Practical Ways To Reduce Purchased Services Costs
This article was written by Lisa Miller.
Reduce purchased services costs
Rising costs are prompting healthcare providers to revisit their labor and non-labor expenses. Learn how to identify ways to reduce purchased services costs.
Hospitals are facing increased public scrutiny in light of skyrocketing healthcare costs. While many point fingers at rising prescription medication and emergency room costs, purchased services are also implicated in hospital overspending. Substantiating this fact is a recent statistic revealing that hospitals overspend by as much as $39 billion yearly on purchased services.
The question is: How can hospitals reduce purchased services costs and improve the quality of patient care?

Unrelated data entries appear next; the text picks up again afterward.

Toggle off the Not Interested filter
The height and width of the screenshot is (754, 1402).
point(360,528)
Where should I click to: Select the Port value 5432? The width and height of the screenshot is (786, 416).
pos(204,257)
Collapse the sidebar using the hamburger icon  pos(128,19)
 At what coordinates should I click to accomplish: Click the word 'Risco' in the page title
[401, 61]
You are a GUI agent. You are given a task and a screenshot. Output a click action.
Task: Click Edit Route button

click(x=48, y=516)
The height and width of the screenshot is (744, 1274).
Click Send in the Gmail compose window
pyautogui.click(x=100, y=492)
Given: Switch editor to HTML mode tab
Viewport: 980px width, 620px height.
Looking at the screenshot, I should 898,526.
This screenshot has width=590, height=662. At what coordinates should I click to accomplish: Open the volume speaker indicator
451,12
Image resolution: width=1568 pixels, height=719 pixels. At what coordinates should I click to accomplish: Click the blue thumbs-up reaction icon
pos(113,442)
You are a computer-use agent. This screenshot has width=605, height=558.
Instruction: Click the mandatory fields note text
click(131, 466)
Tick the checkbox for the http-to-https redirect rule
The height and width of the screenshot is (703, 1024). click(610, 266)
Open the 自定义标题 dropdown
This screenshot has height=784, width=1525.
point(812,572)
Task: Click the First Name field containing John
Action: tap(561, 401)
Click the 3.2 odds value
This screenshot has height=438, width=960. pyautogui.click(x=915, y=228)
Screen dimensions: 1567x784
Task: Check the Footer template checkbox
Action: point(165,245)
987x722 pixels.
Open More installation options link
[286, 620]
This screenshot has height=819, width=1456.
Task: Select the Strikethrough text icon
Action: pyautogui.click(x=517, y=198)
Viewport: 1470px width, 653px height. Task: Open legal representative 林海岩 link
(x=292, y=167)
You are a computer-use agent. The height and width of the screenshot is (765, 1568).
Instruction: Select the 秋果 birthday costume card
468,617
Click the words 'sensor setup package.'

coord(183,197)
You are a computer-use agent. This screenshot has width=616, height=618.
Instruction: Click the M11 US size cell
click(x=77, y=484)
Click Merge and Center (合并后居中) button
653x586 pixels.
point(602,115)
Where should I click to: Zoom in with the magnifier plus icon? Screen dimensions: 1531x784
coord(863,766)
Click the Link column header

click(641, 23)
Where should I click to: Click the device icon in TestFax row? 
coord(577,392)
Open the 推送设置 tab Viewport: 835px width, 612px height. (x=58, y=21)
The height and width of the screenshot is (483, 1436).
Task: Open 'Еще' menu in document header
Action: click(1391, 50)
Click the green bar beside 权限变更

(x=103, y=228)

What Are Purchased Services?
Before offering solutions for purchased services overspending, a description of what these services entail is essential. Typically, purchased services are defined as any service outsourced to a third party. These services are grouped into the following categories:
1. Facility Support
This category comprises food, laundry, utilities, and environmental services (EVS). While these services are non-clinical in nature, they are still crucial to the hospital’s daily operations. Cleanliness, lighting, noise levels, and food quality play a vital role in patient recovery and staff efficiency.
2. Financial Services
Banking, revenue cycle management, and most consulting services fall under the financial services umbrella. Significant activities within these areas include reporting, budgeting, capital management, and operational analysis.
3. IT and Telecom
The installation and maintenance of hospital-wide IT infrastructure, as well as wireless telecommunications equipment, are often outsourced. Hospitals rely on real-time data for patient care, thus making IT services a top priority.
4. Insurance
Not only is property insurance necessary but your healthcare facility will also need general malpractice and liability insurance.
5. Clinical Services
Many clinical services, including those for diagnostic tests and procedures, anesthesia, radiology, dialysis, and laboratory, are often outsourced.
6. Human Resources
Functions such as payroll, recruitment, and insurance benefit oversight are commonly outsourced to third parties.
7. Ancillary Services
This category often includes document management, courier, and freight management services.
Outsourcing Pros and Cons
In past years, hospitals outsourced many of the above services because they realized significant benefits in doing so. Outsourcing resulted in:
- Reduced administrative costs
- Increased profitability
- Greater focus on patient care
- Decreased hiring and training costs
- Access to a broader talent pool
Before long, however, challenges arose that negatively impacted operational efficiency.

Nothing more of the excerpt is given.